I have always been the kind of person that cannot go too long without some sort of reading material, whether it be required reading or not. Usually I have a book that I enjoy reading (which I pick out myself) on top of the required reading for a course. I don't typically like the books that I am required to read in English classes, mostly because I find them dull and uninteresting, very boring, or maybe even depressing. In high school I usually read about 3 to 5 novels throughout a semester along with several short stories, poems, epic poems, or plays. Out of all these novels I can only remember a select few, which tells me that I did not enjoy the majority of them. Required reading that I actually like are few and far between, but there were a few I'm glad I got to read. For example, I loved Lord of the Flies by William Golding and Fahrenheit 451 by Ray Bradbury. We dissected every book as a class in high school, and those in particular were enriched by analysis and it made me appreciate them more. I also enjoyed Night by Elie Wiesel (though it was somewhat morbid), Animal Farm by George Orwell, Brave New World by Aldous Huxley, the short story The Most Dangerous Game by Richard Connell, and a play called Cyrano de Bergerac by Edmond Rostand. A few that I hated were: Death Be Not Proud by John Gunther (very boring, very depressing, way too eloquent for such a simple book) and Truth and Beauty by Ann Patchett (this was our freshman required reading coming in to Clemson and it was just awful). I can't even remember anything else right now which must mean they didn't do much for me.

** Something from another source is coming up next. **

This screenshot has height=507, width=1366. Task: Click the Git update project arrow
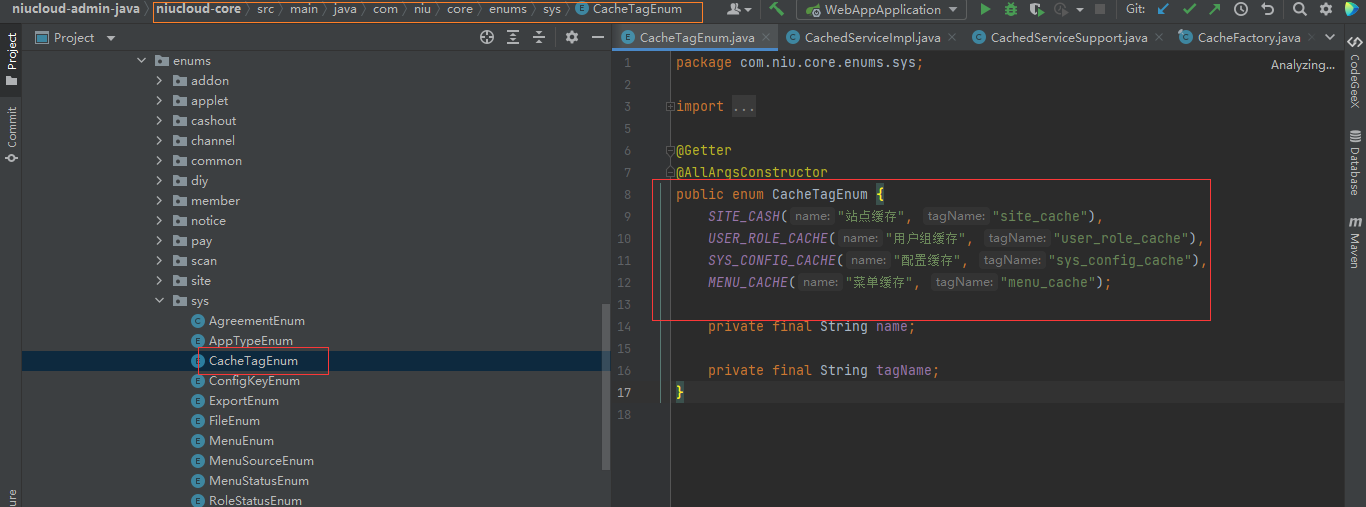[1163, 10]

I tend to enjoy anything fantasy/science fiction related and I also have an interest in history, so you can probably see why I liked the books I did. As far as reading on my own, my favorites are the Harry Potter series (what self-respecting reader doesn't love Harry Potter?), the Inheritance Cycle (more commonly referred to as Eragon), and growing up I was really into the Redwall Series. I also loved the His Dark Materials Trilogy (Golden Compass, Subtle Knife, and Amber Spyglass); I think those deserve more credit than they get. When I was very young, I loved the Animorphs series and the Hank the Cowdog series, as well as a few random books like A Wrinkle in Time and Dragon's Milk.

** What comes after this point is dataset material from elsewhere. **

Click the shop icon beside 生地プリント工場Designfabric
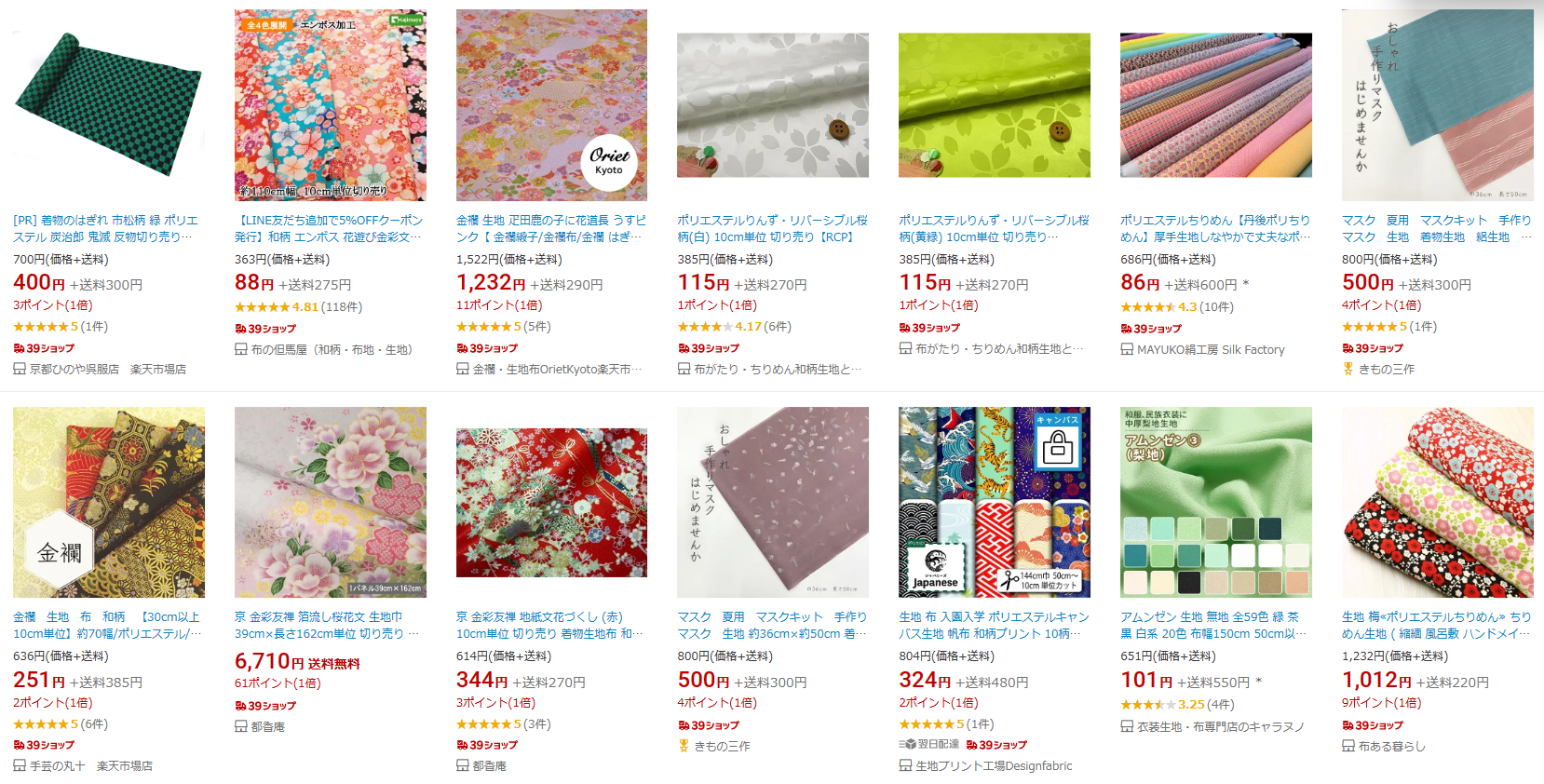 click(x=905, y=765)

I like to think of myself as a writer, and I can usually produce high quality, creative work when I put my mind to it. I would eventually like to become a published writer, but that will take a lot of time and effort, which I cannot spare at this time so it will have to wait until later in life. I love to write fantasy stories of my own, and have ever since I was a kid. When I was in fifth grade I won a required school wide writing competition. It was the kind where they give you a prompt to begin a story and you take it from there. Mine was "I woke up this morning and looked outside, and you'll never guess what I saw..." from which I came up with a story about a Godzilla-like monster attacking the city and how I saved the day. In eighth grade I won a similar required school-wide writing contest. The idea this time was "If you could go back in time and bring back any figure from history, who would it be and illustrate with a short story." Most people were talking about bringing back Benjamin Franklin or Abraham Lincoln and using them to solve a problem or invent something new. I deciding to tell a story about how I went back in time to bring back the caveman who discovered fire, and the fantastic adventure I had with him in the land of the dinosaurs. So you can see I always try to think outside the box a little bit. When I was in seventh grade, I begin developing ideas for a few novels I eventually want to write. Those ideas later developed into one that I think will actually work. In high school I continued to develop those ideas until I thought I was ready to begin work on a full science fiction/fantasy based trilogy. I began writing a book that took place in the future and involved alien invasions and otherworldly wars for power and prophecy.